» EXERCISE DATA:
═══

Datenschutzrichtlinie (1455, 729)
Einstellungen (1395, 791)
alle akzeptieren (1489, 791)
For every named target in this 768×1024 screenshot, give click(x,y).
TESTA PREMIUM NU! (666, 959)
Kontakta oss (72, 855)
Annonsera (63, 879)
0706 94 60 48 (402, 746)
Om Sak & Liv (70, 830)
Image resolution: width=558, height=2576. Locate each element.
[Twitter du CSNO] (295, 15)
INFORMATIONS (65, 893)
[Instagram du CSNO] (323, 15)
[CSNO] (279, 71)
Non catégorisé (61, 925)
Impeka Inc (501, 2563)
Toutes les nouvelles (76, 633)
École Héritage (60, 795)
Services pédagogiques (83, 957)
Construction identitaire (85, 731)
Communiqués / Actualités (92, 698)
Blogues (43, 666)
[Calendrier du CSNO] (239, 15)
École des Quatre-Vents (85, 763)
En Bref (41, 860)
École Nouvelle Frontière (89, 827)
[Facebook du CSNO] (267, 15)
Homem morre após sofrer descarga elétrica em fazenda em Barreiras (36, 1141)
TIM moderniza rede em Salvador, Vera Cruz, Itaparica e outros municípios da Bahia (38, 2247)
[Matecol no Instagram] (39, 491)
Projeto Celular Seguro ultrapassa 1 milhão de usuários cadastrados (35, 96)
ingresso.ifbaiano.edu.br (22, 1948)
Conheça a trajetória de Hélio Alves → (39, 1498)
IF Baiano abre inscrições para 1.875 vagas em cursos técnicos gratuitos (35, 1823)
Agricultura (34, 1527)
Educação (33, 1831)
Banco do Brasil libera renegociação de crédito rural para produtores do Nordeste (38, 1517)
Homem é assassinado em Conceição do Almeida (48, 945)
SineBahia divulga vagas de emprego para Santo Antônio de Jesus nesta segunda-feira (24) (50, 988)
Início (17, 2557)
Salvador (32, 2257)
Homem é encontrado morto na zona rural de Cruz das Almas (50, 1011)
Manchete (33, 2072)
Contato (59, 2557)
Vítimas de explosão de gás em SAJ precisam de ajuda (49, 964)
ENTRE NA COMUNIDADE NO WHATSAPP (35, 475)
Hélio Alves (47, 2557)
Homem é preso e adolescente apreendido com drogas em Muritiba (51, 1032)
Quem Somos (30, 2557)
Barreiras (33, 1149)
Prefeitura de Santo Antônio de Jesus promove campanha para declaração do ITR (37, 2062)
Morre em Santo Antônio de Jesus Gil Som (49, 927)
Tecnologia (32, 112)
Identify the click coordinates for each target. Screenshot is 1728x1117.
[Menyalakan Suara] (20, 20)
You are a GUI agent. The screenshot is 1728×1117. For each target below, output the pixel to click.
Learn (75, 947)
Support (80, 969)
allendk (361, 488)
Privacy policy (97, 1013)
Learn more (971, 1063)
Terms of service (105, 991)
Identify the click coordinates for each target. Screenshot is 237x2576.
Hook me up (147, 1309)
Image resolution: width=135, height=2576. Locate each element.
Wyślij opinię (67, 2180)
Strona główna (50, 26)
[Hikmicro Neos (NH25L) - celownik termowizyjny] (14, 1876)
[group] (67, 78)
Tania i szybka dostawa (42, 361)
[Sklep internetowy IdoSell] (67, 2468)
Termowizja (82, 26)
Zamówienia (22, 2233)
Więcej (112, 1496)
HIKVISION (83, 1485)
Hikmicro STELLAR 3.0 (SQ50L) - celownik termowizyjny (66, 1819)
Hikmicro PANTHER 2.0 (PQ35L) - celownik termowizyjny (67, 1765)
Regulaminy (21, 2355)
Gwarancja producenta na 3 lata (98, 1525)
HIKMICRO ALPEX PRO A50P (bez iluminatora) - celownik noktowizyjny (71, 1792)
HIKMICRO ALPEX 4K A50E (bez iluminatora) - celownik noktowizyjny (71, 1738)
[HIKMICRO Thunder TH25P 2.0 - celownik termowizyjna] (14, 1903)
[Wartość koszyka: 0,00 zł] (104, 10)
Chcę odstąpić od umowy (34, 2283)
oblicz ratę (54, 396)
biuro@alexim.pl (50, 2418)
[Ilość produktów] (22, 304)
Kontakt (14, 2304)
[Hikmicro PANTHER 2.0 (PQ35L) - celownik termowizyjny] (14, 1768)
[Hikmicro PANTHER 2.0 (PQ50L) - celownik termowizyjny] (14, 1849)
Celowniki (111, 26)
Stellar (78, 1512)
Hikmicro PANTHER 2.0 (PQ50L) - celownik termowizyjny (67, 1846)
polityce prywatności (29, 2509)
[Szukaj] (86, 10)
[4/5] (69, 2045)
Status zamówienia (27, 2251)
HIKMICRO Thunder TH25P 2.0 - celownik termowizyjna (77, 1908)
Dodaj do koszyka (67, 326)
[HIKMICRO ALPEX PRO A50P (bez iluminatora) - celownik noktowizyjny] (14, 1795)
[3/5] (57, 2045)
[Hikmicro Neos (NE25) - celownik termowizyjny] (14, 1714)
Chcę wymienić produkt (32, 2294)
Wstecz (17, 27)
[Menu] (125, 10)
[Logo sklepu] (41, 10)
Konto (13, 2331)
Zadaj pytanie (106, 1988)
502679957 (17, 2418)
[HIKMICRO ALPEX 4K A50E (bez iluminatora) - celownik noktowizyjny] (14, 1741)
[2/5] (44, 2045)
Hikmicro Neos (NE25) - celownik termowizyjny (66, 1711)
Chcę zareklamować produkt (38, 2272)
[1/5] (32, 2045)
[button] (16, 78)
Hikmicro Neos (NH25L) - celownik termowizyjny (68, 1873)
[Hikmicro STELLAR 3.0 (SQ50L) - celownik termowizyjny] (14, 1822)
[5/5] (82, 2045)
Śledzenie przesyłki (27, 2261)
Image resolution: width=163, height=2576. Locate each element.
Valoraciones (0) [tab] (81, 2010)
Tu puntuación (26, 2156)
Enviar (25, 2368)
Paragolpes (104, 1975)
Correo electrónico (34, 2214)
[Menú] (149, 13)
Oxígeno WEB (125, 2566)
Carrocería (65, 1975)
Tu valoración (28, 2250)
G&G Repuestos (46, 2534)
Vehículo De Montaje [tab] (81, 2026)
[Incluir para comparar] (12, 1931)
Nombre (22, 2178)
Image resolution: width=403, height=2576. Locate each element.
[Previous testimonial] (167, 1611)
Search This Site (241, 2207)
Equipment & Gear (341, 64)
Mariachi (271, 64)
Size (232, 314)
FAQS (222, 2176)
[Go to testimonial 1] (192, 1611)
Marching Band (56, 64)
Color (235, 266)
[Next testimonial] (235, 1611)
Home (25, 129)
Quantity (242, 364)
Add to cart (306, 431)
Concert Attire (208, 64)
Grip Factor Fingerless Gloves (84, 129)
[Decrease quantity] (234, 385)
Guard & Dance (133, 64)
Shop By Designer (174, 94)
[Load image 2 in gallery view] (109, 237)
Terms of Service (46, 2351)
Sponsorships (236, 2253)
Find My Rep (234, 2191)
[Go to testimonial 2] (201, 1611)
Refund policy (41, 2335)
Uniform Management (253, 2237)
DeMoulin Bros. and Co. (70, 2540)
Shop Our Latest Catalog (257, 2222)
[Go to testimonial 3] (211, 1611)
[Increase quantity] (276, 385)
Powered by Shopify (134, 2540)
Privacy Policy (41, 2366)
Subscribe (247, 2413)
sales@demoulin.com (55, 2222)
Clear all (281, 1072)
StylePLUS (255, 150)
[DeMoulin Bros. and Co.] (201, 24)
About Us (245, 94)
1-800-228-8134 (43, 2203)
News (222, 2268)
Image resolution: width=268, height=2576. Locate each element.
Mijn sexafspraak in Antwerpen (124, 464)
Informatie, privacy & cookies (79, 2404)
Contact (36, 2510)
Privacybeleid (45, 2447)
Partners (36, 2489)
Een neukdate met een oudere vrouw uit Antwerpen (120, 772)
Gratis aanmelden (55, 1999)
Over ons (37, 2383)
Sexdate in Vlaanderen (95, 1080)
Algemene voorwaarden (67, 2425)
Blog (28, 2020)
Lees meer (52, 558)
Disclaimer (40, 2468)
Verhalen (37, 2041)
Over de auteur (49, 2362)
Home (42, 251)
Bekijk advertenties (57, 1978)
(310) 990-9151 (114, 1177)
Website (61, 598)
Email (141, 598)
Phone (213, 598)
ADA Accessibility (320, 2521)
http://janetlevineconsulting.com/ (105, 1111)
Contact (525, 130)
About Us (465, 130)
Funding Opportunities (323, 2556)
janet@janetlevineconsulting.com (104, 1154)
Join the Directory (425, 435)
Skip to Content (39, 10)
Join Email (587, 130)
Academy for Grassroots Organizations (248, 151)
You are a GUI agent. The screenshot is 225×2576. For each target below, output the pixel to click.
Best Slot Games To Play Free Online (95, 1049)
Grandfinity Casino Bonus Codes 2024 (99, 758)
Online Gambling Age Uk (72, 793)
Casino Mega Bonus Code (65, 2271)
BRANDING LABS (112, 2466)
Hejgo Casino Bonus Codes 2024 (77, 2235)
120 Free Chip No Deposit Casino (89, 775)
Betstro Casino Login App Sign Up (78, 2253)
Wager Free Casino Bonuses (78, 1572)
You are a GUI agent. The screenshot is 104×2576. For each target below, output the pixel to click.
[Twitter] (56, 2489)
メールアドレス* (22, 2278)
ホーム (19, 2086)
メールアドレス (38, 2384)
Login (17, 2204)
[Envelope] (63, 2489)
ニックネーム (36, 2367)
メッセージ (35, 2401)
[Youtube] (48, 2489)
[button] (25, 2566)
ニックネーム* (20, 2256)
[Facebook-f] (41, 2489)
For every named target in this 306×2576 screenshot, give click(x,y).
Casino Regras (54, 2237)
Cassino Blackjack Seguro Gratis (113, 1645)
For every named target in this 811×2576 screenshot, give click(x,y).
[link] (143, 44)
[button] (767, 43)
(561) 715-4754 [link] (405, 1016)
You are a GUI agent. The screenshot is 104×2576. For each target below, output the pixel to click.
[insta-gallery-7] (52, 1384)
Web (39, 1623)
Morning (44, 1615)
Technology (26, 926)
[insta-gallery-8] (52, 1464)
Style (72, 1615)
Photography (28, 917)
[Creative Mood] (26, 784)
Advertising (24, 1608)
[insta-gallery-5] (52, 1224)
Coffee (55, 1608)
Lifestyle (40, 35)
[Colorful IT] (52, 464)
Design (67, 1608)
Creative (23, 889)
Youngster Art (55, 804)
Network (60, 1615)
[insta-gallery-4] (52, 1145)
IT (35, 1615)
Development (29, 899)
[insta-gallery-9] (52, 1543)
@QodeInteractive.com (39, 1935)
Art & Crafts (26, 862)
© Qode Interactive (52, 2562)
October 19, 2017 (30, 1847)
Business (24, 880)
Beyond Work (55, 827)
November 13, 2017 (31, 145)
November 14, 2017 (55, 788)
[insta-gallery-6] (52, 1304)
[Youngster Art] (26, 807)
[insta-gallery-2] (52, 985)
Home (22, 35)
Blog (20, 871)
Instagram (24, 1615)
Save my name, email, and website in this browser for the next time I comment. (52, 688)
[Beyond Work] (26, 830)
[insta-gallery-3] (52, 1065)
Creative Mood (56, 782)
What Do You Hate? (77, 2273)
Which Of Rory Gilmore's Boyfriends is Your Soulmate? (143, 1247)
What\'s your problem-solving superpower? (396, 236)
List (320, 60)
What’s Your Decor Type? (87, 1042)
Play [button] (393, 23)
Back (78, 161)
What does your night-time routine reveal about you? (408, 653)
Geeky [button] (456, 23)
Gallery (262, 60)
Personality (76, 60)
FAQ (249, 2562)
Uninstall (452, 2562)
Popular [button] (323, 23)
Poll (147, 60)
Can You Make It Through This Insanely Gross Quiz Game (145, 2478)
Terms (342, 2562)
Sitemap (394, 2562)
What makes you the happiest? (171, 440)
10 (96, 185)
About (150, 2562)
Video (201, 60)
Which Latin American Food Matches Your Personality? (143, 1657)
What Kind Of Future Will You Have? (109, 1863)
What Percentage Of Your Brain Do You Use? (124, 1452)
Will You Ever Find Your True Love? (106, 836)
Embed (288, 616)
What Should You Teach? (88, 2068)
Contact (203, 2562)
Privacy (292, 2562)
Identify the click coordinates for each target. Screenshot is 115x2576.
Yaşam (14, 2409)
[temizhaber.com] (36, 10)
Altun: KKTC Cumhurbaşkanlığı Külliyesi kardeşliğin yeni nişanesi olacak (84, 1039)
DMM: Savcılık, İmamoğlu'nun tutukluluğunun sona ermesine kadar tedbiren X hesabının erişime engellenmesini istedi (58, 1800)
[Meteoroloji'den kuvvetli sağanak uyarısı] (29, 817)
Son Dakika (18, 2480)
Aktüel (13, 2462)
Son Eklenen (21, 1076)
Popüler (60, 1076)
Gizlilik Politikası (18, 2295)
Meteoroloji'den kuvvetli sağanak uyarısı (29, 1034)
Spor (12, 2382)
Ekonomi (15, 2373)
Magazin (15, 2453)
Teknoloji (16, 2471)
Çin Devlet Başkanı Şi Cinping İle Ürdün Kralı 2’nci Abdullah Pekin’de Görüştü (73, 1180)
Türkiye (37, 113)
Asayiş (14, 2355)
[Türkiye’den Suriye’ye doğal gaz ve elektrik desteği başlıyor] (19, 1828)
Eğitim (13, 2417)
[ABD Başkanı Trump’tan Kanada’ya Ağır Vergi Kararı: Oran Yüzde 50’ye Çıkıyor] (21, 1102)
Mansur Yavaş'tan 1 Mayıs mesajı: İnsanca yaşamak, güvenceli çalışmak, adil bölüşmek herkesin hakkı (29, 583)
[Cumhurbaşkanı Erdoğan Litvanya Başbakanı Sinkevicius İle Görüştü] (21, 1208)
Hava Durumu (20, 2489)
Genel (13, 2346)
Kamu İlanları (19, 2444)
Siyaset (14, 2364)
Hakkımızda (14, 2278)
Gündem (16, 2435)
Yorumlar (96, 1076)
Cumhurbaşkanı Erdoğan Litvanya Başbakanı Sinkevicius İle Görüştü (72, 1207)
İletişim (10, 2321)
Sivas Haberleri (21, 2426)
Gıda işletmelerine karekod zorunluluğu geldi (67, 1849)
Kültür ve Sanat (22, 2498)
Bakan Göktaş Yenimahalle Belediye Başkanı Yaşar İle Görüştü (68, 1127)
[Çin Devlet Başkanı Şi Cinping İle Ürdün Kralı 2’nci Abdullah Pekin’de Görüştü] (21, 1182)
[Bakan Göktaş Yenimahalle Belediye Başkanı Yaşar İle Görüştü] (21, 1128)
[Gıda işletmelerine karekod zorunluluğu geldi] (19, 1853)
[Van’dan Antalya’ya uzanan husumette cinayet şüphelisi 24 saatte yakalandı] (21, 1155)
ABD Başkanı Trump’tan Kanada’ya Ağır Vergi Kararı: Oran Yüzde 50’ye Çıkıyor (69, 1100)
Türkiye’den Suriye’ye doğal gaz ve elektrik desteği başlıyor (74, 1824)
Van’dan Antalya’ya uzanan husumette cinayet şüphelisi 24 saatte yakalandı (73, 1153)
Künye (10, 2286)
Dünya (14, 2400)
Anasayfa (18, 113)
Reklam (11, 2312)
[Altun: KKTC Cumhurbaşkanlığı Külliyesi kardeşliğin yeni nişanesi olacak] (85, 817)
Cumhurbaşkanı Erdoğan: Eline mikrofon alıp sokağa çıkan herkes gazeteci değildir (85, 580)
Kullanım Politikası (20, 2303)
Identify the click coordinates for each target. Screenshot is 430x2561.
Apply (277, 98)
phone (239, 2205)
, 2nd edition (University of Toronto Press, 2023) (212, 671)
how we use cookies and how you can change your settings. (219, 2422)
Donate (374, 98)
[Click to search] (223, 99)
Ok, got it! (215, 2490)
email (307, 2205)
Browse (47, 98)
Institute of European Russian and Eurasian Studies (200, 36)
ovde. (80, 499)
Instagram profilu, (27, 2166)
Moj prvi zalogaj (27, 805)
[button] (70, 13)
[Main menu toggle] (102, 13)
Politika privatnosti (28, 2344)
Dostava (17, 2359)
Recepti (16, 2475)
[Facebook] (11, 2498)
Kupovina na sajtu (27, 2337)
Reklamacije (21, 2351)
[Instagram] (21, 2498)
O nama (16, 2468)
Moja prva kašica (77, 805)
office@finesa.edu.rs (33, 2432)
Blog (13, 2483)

═══

» TASK DESCRIPTION: In the listing above, transcribe exactly everything from the line containing "Asayiş (14, 2355)" down to the line containing "[Çin Devlet Başkanı", including both and nothing more.

» ANSWER SECTION:
Asayiş (14, 2355)
[Türkiye’den Suriye’ye doğal gaz ve elektrik desteği başlıyor] (19, 1828)
Eğitim (13, 2417)
[ABD Başkanı Trump’tan Kanada’ya Ağır Vergi Kararı: Oran Yüzde 50’ye Çıkıyor] (21, 1102)
Mansur Yavaş'tan 1 Mayıs mesajı: İnsanca yaşamak, güvenceli çalışmak, adil bölüşmek herkesin hakkı (29, 583)
[Cumhurbaşkanı Erdoğan Litvanya Başbakanı Sinkevicius İle Görüştü] (21, 1208)
Hava Durumu (20, 2489)
Genel (13, 2346)
Kamu İlanları (19, 2444)
Siyaset (14, 2364)
Hakkımızda (14, 2278)
Gündem (16, 2435)
Yorumlar (96, 1076)
Cumhurbaşkanı Erdoğan Litvanya Başbakanı Sinkevicius İle Görüştü (72, 1207)
İletişim (10, 2321)
Sivas Haberleri (21, 2426)
Gıda işletmelerine karekod zorunluluğu geldi (67, 1849)
Kültür ve Sanat (22, 2498)
Bakan Göktaş Yenimahalle Belediye Başkanı Yaşar İle Görüştü (68, 1127)
[Çin Devlet Başkanı Şi Cinping İle Ürdün Kralı 2’nci Abdullah Pekin’de Görüştü] (21, 1182)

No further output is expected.